Short exercise a
Translate this sentence from the forum thread into Spanish: "5 different GC numbers (of uncertain meaning) is way too many."

Page excerpt
Unlike the right tail, of course. The max might have separately nice-to-know information, but (IMO) this right tail means the standard deviation is often useless.

Sep 18 '21 11:09 mcabbott

The mean can be way, way off too. min and median might be a fine choice, though.

Sep 18 '21 14:09 timholy

I don't mind showing more numbers, it's just trying editing this:

BenchmarkTools.Trial: 10000 samples with 1 evaluation.
 Range (min … max):  18.860 μs … 764.893 μs  ┊ GC (min … max): 0.00% … 93.99%
 Time  (median):     19.471 μs               ┊ GC (median):    0.00%
 Time  (mean ± σ):   20.375 μs ±  12.209 μs  ┊ GC (mean ± σ):  0.99% ±  1.65%

   █▃ ▃▁                                                        
  ▇██▆██▄▃▂▃▂▂▂▂▂▂▂▂▂▂▂▂▂▃▂▂▂▂▂▃▃▃▂▂▂▃▂▂▂▂▂▂▂▂▂▂▂▂▂▂▂▂▂▁▂▂▂▂▂▂ ▃
  18.9 μs         Histogram: frequency by time         28.2 μs <

 Memory estimate: 15.84 KiB, allocs estimate: 4.

into

BenchmarkTools.Trial: 10000 samples with 1 evaluation.
 Range (min … max):  18.860 μs … 764.893 μs
 Time  (median):     19.471 μs              
 Time  (mean ± σ):   20.375 μs ±  12.209 μs
 Memory estimate: 15.84 KiB, allocs estimate: 4.

takes way too many mouse clicks right now. Try pasting the above example 3 times into some 55 characters wide Slack thread panel.

When there's no color encoding, 15 numbers and blocks wrapped around lines is just way too hard to spot key information.

Sep 18 '21 14:09 Moelf

In a chat now lost, I was persuaded by someone that a fairly common situation is to have (say) 90% of samples almost at the minimum, and 10% a bit higher when GC kicks in (plus perhaps a high maximum). In this kind of distribution the median is less useful than the mean. (Edit: https://github.com/JuliaCI/BenchmarkTools.jl/issues/237#issuecomment-922257927 is a nice example.)

The reason to print the histogram is that there's no one or two perfect numbers that are always what you should watch. But 5 (or in fact 7) times seems like a lot, it's hard to scan the page and remember where to look. Something like min/mean/max or min/median/max which has an obvious sequence would I think make it much easier to find the one you want; I guess min/median/mean/max isn't too bad either.

5 different GC numbers (of uncertain meaning) is way too many. Not printing them at all when they are all zero (which is common) would be great.

Dataset rows
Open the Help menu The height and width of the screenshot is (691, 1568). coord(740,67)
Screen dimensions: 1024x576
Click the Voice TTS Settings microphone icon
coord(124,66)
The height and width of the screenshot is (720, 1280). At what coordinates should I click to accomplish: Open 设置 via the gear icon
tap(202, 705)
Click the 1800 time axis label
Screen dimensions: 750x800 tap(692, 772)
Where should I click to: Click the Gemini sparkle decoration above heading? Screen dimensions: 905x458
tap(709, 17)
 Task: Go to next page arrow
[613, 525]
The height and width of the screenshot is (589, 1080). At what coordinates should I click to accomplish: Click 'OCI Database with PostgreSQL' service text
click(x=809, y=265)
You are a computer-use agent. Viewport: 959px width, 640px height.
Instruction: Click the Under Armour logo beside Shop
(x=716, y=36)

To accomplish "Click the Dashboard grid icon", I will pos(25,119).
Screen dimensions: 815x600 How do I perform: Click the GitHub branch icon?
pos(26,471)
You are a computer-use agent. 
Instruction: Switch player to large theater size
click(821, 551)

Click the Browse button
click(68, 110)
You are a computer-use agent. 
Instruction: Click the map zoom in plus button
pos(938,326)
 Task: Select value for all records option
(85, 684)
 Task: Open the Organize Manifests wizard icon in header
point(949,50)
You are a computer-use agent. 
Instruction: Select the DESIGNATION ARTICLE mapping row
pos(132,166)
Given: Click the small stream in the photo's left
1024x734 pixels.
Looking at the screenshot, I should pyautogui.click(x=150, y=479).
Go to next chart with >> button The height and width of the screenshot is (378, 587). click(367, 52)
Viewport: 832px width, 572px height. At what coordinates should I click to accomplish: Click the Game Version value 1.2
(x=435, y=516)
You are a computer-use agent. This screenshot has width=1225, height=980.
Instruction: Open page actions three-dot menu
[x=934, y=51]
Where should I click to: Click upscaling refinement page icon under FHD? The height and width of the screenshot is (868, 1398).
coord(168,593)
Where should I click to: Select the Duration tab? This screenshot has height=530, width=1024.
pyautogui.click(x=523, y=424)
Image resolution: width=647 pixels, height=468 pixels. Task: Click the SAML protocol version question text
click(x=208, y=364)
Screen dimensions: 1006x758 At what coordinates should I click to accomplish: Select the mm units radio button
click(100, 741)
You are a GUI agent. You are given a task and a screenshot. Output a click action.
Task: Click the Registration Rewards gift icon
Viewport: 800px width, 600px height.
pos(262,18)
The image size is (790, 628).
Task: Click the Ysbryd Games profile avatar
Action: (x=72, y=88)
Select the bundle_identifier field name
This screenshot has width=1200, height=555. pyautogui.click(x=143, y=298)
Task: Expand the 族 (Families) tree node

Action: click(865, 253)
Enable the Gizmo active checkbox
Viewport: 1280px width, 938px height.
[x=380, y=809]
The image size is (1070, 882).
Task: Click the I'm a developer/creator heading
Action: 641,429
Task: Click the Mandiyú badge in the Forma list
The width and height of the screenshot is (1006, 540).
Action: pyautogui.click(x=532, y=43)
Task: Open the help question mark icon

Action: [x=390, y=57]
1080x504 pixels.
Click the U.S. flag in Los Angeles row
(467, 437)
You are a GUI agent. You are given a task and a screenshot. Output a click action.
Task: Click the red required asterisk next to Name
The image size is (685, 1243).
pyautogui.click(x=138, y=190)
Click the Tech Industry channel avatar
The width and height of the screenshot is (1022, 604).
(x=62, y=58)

Short exercise b
Present the entries' lines between the one containing "Go to next chart" and the one containing "[x=934, y=51]", inclusive, as a JSON list of strings with one string per line, skipping blank lines.

Answer a
5 números de GC diferentes (de significado incierto) son demasiados.

Answer b
[
  "Go to next chart with >> button The height and width of the screenshot is (378, 587). click(367, 52)",
  "Viewport: 832px width, 572px height. At what coordinates should I click to accomplish: Click the Game Version value 1.2",
  "(x=435, y=516)",
  "You are a computer-use agent. This screenshot has width=1225, height=980.",
  "Instruction: Open page actions three-dot menu",
  "[x=934, y=51]"
]